> [Exercise A]:
Answer these from the passage on China's corn imports:
(i) In which port does the grain loading facility that COFCO reached a throughput agreement with stand?
(ii) With which country did China recently revise its corn import protocol?
(iii) What will genetic engineering not bring corn farmers in China, at least not right away, according to the author?
> [Exercise B]:
Write the next paragraph of the passage on China's corn imports, picking up after its final sentence.

> [Page extract]:
China’s state-owned enterprises are not only importing more corn, but they have also made several investments in foreign grain shipping assets. These include COFCO’s purchases of grain trading companies in 2014 and other investments in land and grain shipping infrastructure in Ukraine, Brazil, Argentina, and even the United States, where COFCO has hired senior traders, expanded its trading team, and reached a throughput agreement with a large grain loading facility in the Port of New Orleans. China is also pursuing and revising trade protocols with foreign suppliers to establish more secure sources of grain supplies from abroad, including the recently revised corn import protocol with Brazil, and approving foreign grain shipping facilities for export. Together, these actions and investments will serve to give China market information and more influence to support their corn (and other grain and oilseed) procurement decisions and are a strong indication that China seeks to rely more on global suppliers for feed grain in the future.
The points made above are controversial and indeed often used to argue to the opposite: that China’s corn feed demand will decrease as the swine industry modernizes, and that China’s corn production will increase dramatically with the development and adoption of genetic engineering. In this paper, I lay out why I think the opposite will be true: that swine industry modernization will increase demand for corn, particularly imported corn, and that genetic engineering will bring many benefits to corn farmers in China, but a significant yield boost will not be among them, at least not right away. Greater reliance on STEs for corn imports will also help to allay the concerns of conservatives in China’s leadership wary of relying on greater corn imports.

> [Extracted material]:
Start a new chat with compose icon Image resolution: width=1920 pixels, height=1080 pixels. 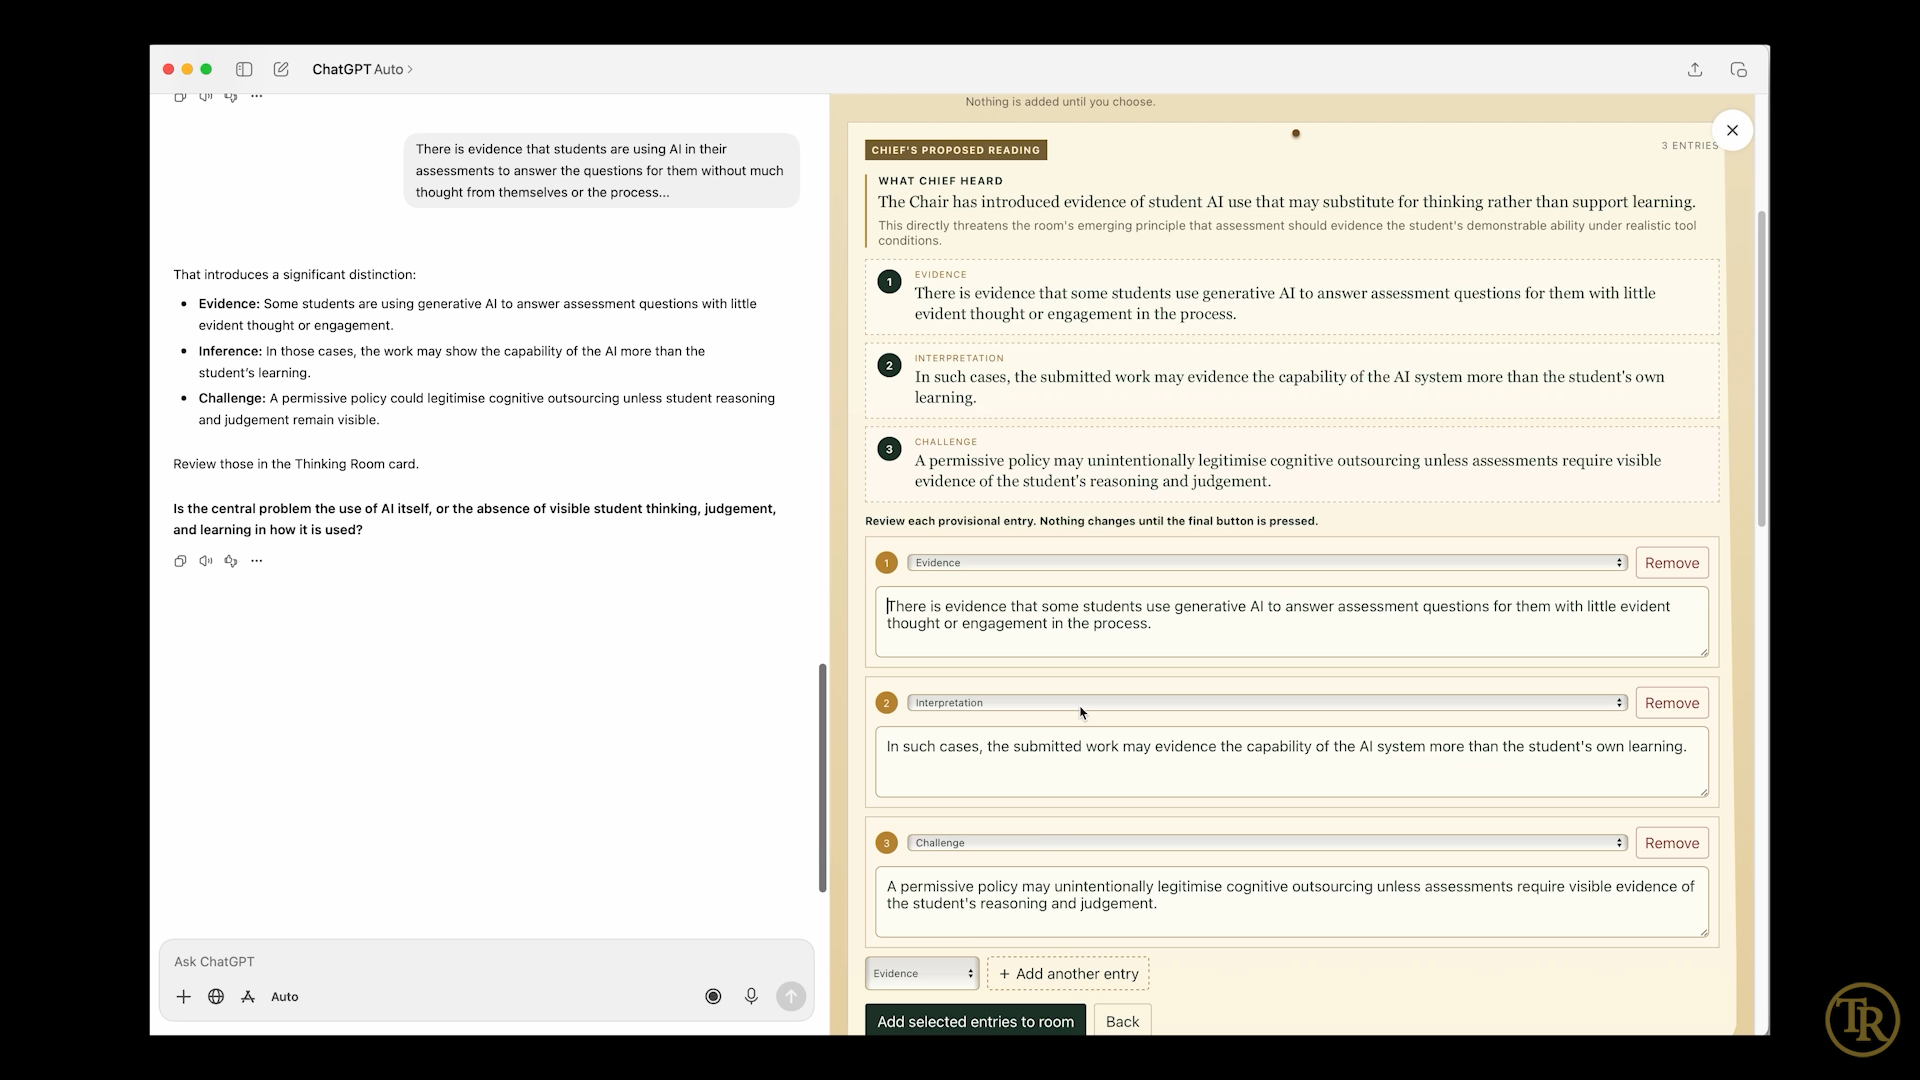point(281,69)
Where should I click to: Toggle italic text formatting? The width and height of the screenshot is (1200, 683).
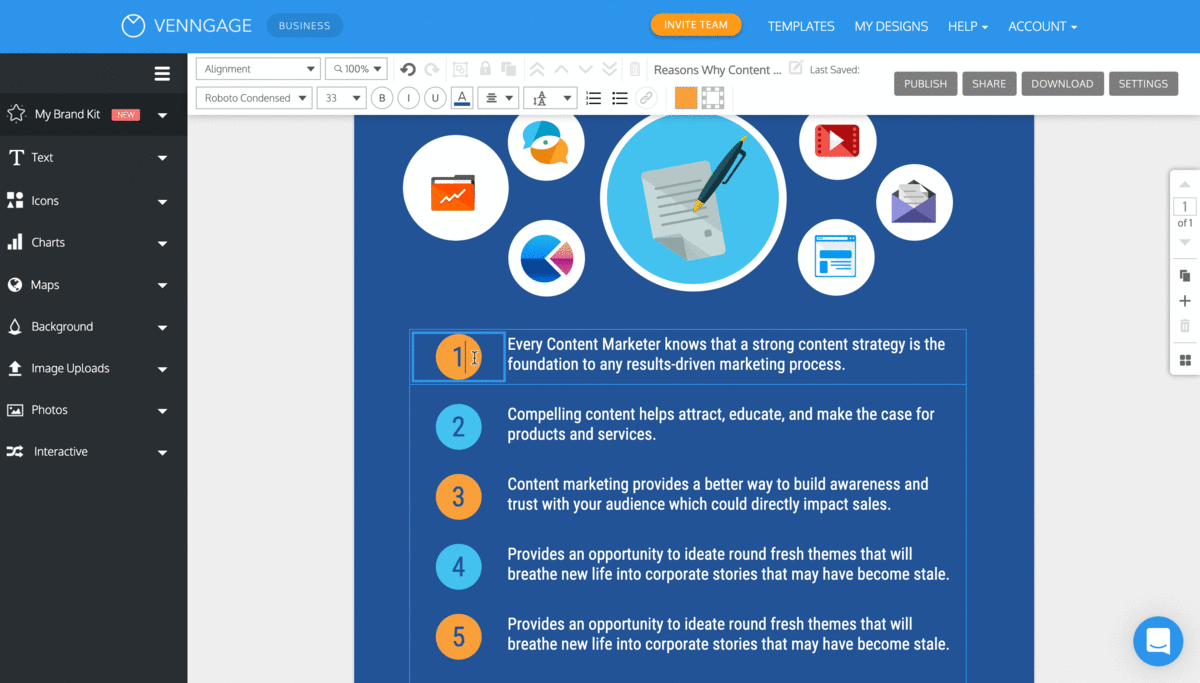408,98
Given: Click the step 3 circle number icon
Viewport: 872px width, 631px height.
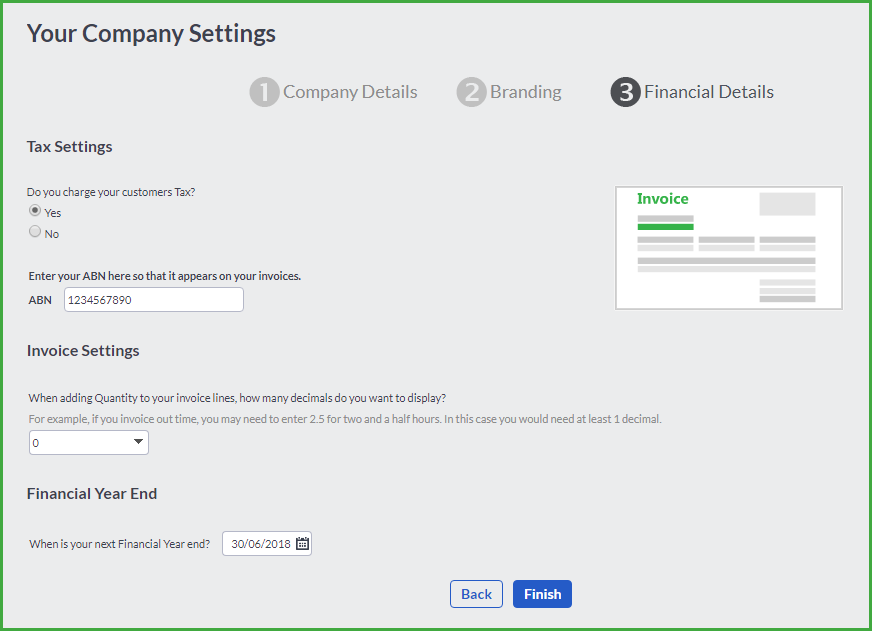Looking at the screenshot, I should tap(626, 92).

> [Response A]:
(i) The Port of New Orleans.
(ii) Brazil.
(iii) A significant yield boost.

> [Response B]:
Expectations that China will become a major structural importer of corn have been around for decades. USDA Baseline 10-year forecasts in the late 1990s indicated that China’s corn imports would increase after China imported a tranche of corn in the mid-1990s, only to be disappointed when China instead became a major corn exporter by the early 2000s. China’s reemergence as a corn importer in 2010 also sparked speculation that it would become a major corn importer, along with optimistic USDA Baseline China corn import forecasts, but those expectations also never materialized (although China did import large amounts of other feed grains). Together, these events caused many U.S. producers and industry stakeholders to take a “wait and see” approach to China becoming a major structural importer of corn, a point of view that has only solidified in the last decade as China’s imports of U.S. corn, DDGS, and sorghum have peaked and plummeted multiple times.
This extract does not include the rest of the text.